Signs that freedom is of chief importance to you:

  • You dream about traveling to the ends of the earth whenever you want.
  • You’re always looking forward to vacation time when no one is checking up on you.
  • You have so many other things you want to do beyond work, which you think is holding you back from living a full life.

Self-worth

Self-worth is another big motivator for those who desire to become entrepreneurs. Becoming a successful businessperson makes them feel good about themselves. They’ve done something very few people have been able to do. They’ve proven their worth. They’ve demonstrated they can overcome any obstacle. For some, that’s a better feeling than the money, the time, or the freedom.

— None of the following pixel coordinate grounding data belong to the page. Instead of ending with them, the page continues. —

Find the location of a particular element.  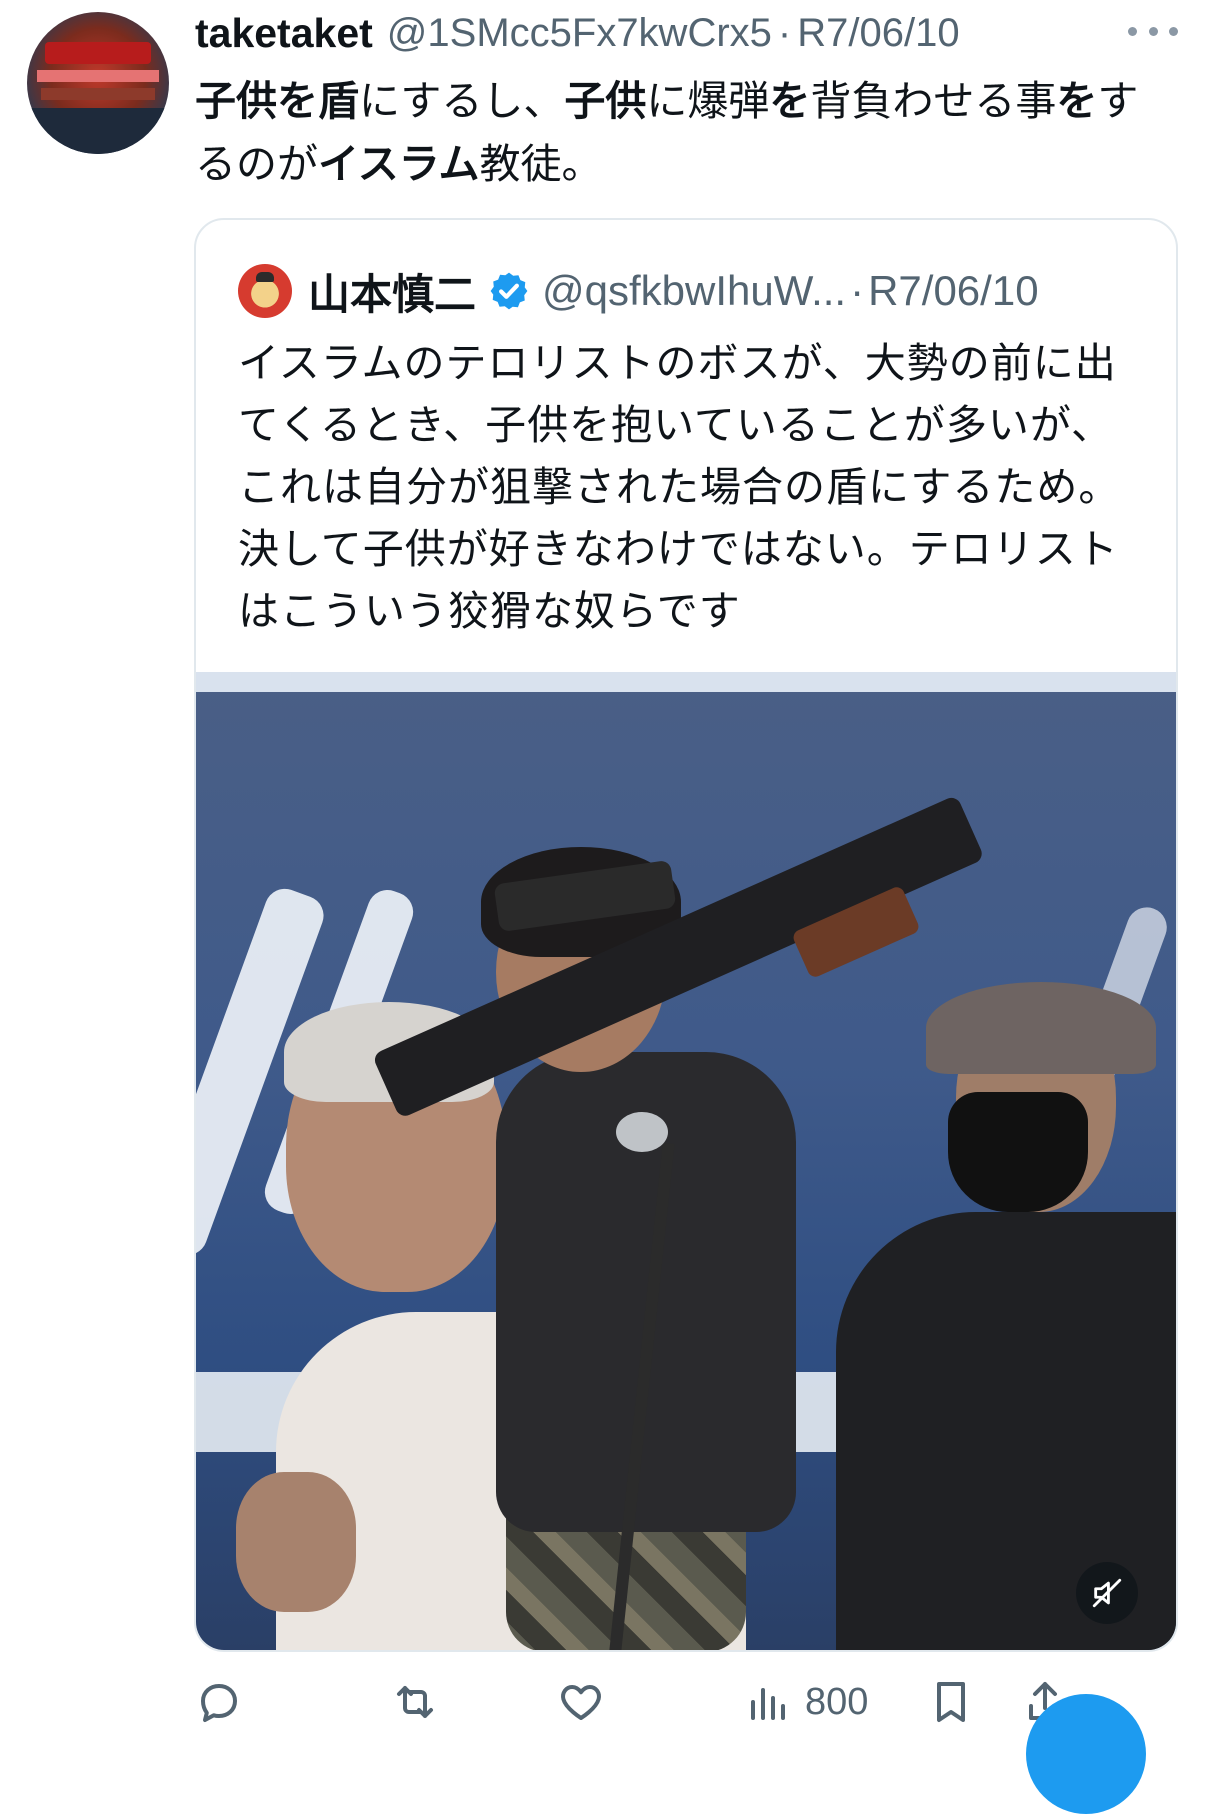

views-icon is located at coordinates (768, 1704).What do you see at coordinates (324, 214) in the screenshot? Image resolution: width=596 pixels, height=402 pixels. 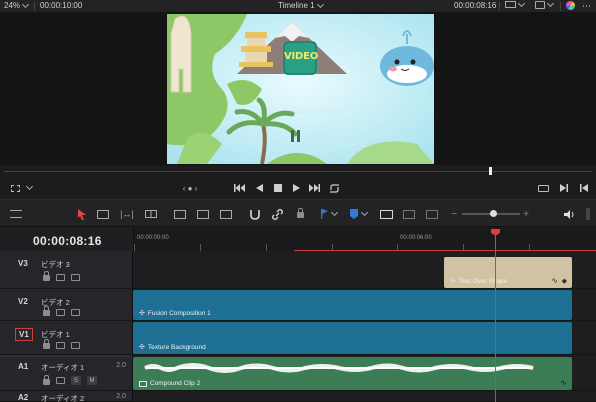 I see `flag-icon` at bounding box center [324, 214].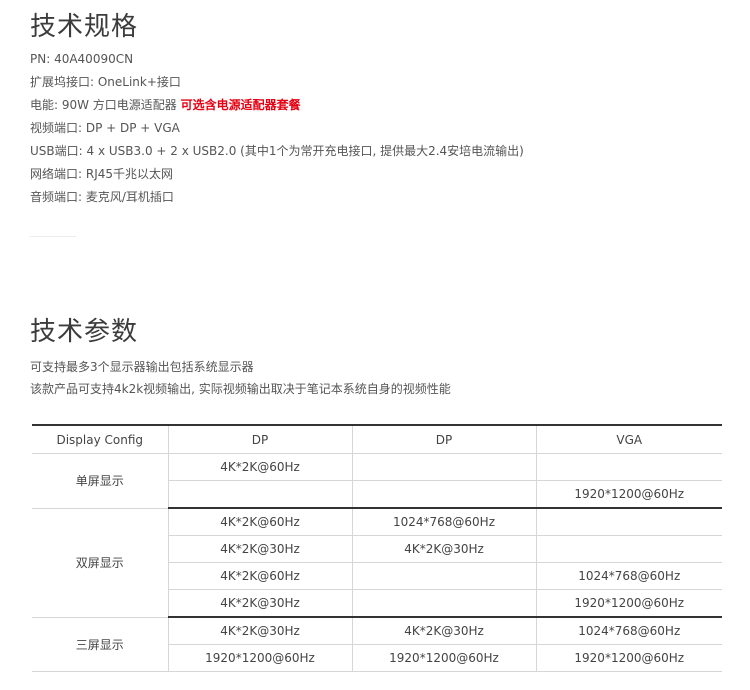  Describe the element at coordinates (105, 128) in the screenshot. I see `spec-text: 视频端口: DP + DP + VGA` at that location.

Signs that self-worth is of chief importance to you:

  • You question whether you’re actually good at what you do — e.g., imposter syndrome.
  • You constantly have what you feel at the time are good ideas for products, but enthusiasm eventually turns to doubt.
  • You wonder if you are naive thinking that you can succeed as an entrepreneur.

Loving your work

If you’ve been stuck in a dead-end job doing something you hate your entire career, entrepreneurship seems appealing. Finally, you can do something you feel is important and get paid to do it. That’s why many people who get into entrepreneurship don’t quit even after they become rich — they love what they do too much and want to spend the rest of their lives doing it.

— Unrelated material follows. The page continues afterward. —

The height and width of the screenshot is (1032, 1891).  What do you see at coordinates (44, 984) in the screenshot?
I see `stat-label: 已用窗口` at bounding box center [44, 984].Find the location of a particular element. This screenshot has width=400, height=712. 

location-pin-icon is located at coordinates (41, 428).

Signs that loving your work is of chief importance to you:

  • You dream of a day when you wake up on a Monday looking forward to getting to work.
  • You hate boredom more than anything else.
  • You’re constantly procrastinating.

What motivates you? Understanding that is key

Does it really matter what motivates you to be an entrepreneur? Actually, it does. Entrepreneurship is a grind, so whatever you can hold onto to give you motivation is key for getting through the difficult times.

If time is what you value, think about the extra hours each day you could have with your family doing activities that are meaningful if you are able to succeed as an entrepreneur. If making the world a better place is of chief importance to you, think about all the people you’ll help if you’re successful. If you just want to love what you do, think about enjoying your workday for once as a motivation to keep going.

In the meantime, check out some tips for entrepreneurs, and don’t forget that your journey will not be an overnight one. Keep your eyes on the prize and remember why you took this path to begin with. Persistence will pay off eventually, as long as you remember what you’re fighting for.